Alman askeri ve bir Alman Teğmeni.
______/
Artık kütükleri ve elma dolu kasaları Almanlar alıyordu.
İneğimizi de aldılar.
Yokluk kıtlık çekmeye başladık.
Bir yıl böyle devam etti.
Moskova kapılarına dayanan, Kafkasya'ya tırmanan Alman ordusunun haberlerini duyuyorduk.
...........
Yine;
Kulübedeydik.
Araç sesi duyuldu.
Araba durdu.
Kapı çalındı.
Açtık.
Alman askeri ve bir Alman Teğmeni.
______/
Alman ordusu Kırım Tatar bölüğüne alındım !
Kara kıştı.
Buzlar çözülmedi ama Alman ordusu hem disiplin hemde takat yönünden çözüldü.
Hiç savaşmadım. Kafkasya sırtlarından gerisin geriye ta Sivastopul limanına kadar çekildik.
Annemi babamı kardeşlerimi hiç göremedim.!
Gemilere bindirdiler.
Bolşevik uçak saldırlarında batmaya ramak kala, Romanya kıyısına ulaştık.
Apar topar birlik olduk.
Başımızda Bir Alman Albay,
İstasyona ulaştık.
İstasyon ana baba günü gibiydi.
Yaralılar cesetler !
Trene bindirildik.
_____/
Orta ve sona yakın vagon, çatlamış çilek reçeli kavanozu gibi yoğun akışkan kıpkırmızıydı !
Ormana zor attık kendimizi.
Bolşevik uçakları, göz açıp kapatana kadar treni ateş topuna çevirdi.
İyice orman içine kaçtık.
Gece oldu.
Bir başka tren sesiyle toplandık .
Başımızda Albay acı frenle duran Trenin yanına koştuk.
Vagonlar asker doluydu.
Sabaha kadar Tren yolunu açtık.
Albay " 70 kilometre tren yolunu takip edin. Orada Ukrayna'dan gelen trene binerseniz burada yer yok" diyerek, Trene binip uzaklaştı.
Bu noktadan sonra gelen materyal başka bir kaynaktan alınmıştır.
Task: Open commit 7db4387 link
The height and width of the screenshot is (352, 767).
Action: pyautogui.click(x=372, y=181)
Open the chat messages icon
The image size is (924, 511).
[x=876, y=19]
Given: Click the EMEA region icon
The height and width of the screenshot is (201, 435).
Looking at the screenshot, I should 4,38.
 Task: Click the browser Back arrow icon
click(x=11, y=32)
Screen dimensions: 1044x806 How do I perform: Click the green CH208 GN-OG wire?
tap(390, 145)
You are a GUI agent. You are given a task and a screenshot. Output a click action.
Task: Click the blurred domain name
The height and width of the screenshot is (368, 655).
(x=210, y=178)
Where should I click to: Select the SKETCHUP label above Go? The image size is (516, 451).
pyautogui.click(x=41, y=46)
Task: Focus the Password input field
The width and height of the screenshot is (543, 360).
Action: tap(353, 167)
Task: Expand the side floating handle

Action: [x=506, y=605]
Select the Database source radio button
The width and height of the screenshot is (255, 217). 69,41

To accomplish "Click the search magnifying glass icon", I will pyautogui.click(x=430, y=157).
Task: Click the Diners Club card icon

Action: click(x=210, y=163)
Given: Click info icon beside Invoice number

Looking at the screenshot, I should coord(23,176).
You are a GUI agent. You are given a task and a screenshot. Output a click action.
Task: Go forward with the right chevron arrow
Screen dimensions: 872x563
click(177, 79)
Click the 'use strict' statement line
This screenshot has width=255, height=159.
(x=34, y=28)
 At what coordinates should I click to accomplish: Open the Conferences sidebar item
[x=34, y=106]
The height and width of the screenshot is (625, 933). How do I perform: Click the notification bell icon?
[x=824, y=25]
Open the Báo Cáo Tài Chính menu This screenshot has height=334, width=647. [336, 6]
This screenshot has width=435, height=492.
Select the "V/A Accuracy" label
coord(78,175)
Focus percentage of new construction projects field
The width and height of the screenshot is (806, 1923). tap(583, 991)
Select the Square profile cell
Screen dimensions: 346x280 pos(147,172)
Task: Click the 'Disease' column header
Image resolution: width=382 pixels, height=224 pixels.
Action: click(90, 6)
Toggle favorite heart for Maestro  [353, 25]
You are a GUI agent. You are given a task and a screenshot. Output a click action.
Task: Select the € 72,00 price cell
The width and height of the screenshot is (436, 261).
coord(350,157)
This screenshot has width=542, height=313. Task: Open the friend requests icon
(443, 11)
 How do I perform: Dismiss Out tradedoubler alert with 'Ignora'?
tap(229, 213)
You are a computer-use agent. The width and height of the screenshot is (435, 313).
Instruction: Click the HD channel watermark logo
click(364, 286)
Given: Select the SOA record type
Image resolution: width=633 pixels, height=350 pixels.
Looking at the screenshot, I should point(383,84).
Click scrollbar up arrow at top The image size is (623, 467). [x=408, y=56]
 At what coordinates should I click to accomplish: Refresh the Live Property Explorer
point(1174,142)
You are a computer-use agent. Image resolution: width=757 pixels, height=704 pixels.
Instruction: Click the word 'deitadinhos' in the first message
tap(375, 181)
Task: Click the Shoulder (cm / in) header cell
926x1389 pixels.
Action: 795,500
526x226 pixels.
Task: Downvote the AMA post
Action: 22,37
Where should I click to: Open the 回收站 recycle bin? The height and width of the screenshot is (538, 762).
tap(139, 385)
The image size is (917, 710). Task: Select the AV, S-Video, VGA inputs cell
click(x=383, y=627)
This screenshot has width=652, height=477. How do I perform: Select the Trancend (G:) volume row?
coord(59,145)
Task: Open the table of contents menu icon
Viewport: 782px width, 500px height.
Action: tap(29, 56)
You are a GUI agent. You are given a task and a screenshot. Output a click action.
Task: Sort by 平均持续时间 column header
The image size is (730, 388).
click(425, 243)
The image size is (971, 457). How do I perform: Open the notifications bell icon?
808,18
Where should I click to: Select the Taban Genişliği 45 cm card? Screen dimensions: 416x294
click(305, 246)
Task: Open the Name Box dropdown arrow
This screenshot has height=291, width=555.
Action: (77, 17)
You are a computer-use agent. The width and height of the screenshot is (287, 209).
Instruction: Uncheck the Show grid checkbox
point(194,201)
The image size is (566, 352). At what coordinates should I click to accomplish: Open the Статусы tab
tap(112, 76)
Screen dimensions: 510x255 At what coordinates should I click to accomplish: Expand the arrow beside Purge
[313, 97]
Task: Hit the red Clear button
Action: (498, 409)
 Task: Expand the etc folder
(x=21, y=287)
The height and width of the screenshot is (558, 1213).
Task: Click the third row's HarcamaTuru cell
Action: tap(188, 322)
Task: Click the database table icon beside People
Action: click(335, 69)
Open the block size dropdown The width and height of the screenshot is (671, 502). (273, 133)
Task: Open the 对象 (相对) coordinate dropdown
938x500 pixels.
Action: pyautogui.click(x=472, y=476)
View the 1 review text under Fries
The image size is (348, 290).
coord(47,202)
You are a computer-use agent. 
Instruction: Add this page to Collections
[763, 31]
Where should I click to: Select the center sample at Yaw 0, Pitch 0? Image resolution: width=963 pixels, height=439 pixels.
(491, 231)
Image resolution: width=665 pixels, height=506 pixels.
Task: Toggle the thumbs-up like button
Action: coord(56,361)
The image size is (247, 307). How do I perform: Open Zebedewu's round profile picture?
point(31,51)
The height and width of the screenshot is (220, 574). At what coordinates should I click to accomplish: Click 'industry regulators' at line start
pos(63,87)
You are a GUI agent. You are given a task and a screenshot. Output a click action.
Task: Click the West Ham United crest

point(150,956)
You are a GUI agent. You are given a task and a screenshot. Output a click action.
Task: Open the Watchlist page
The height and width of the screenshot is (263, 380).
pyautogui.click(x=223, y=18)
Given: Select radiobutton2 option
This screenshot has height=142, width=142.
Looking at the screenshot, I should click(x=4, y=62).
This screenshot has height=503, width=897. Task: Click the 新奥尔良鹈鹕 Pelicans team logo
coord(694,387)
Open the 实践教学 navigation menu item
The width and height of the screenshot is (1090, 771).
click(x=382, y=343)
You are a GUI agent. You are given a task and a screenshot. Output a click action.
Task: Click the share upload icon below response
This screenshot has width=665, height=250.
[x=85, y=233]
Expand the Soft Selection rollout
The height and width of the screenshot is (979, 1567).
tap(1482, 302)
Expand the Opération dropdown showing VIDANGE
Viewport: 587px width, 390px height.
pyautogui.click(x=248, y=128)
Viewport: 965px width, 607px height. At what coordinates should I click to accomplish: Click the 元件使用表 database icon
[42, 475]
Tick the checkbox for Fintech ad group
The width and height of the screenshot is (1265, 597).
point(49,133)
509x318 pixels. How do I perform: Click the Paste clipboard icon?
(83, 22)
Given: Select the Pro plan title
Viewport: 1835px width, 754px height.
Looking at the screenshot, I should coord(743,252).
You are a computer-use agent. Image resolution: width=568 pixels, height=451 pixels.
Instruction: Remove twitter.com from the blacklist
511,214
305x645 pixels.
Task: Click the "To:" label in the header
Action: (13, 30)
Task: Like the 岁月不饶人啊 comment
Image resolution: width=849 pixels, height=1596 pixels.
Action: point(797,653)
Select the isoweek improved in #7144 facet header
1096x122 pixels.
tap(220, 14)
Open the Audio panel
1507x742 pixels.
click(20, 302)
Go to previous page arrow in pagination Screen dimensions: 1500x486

( Daha sonraları öğrendim ki bizim birlikte bulananlardan bir grup, tren yolunu takip etmiş ve Ukrayna trenine ulaşmışlar. Albay da oradaymış bir başka birlik kıdemli Albayına " Birliğini terk edip bizi kendi başımıza bıraktı" diyerek bizim Albayı şikayet etmişler.. Kısa bir sorgulamadan sonra "O" Albay oracıkta kurşuna dizilmiş.)
______/
Ben ve benim gibiler korkudan tren yolunu takip etmedik. Orman dağlarını aşıp, sevkiyat yerine vardık.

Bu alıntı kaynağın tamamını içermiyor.